'''
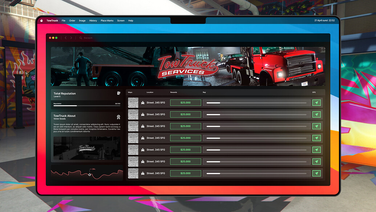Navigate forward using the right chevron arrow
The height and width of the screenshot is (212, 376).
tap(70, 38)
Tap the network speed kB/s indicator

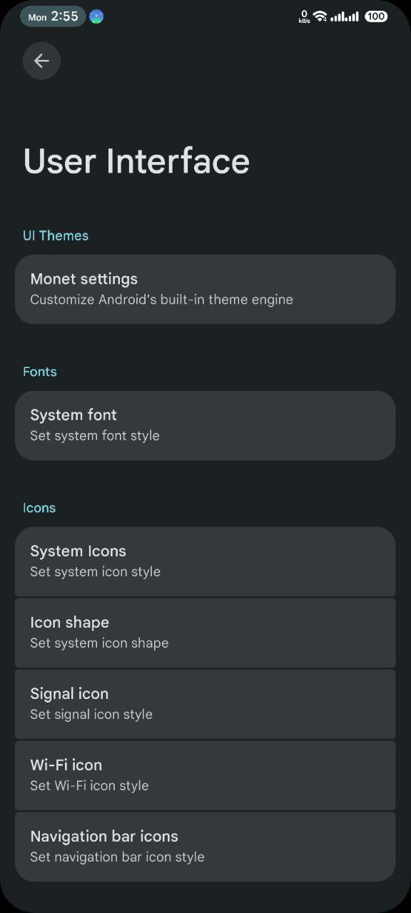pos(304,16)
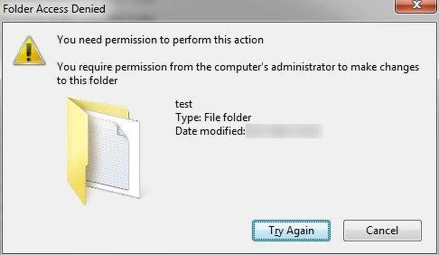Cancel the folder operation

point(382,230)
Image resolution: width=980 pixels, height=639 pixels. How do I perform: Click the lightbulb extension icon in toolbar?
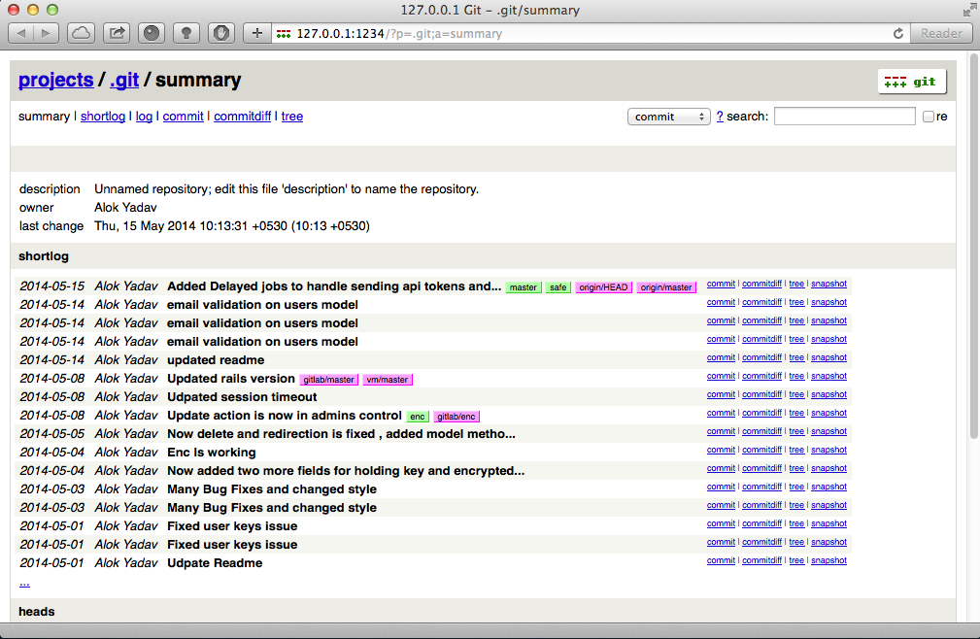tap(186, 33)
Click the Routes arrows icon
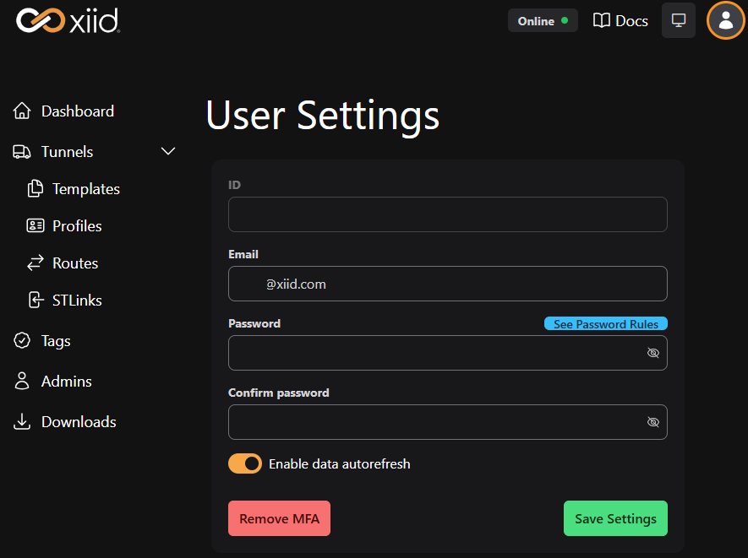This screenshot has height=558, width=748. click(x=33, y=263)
'''
Copy out every line of the entries above word for word, omitting the pictures.

Navigate forward using the right chevron arrow
The height and width of the screenshot is (212, 376).
tap(70, 38)
Tap the network speed kB/s indicator

pos(304,16)
Cancel the folder operation

point(382,230)
Image resolution: width=980 pixels, height=639 pixels. How do I perform: Click the lightbulb extension icon in toolbar?
tap(186, 33)
Click the Routes arrows icon
This screenshot has height=558, width=748. click(x=33, y=263)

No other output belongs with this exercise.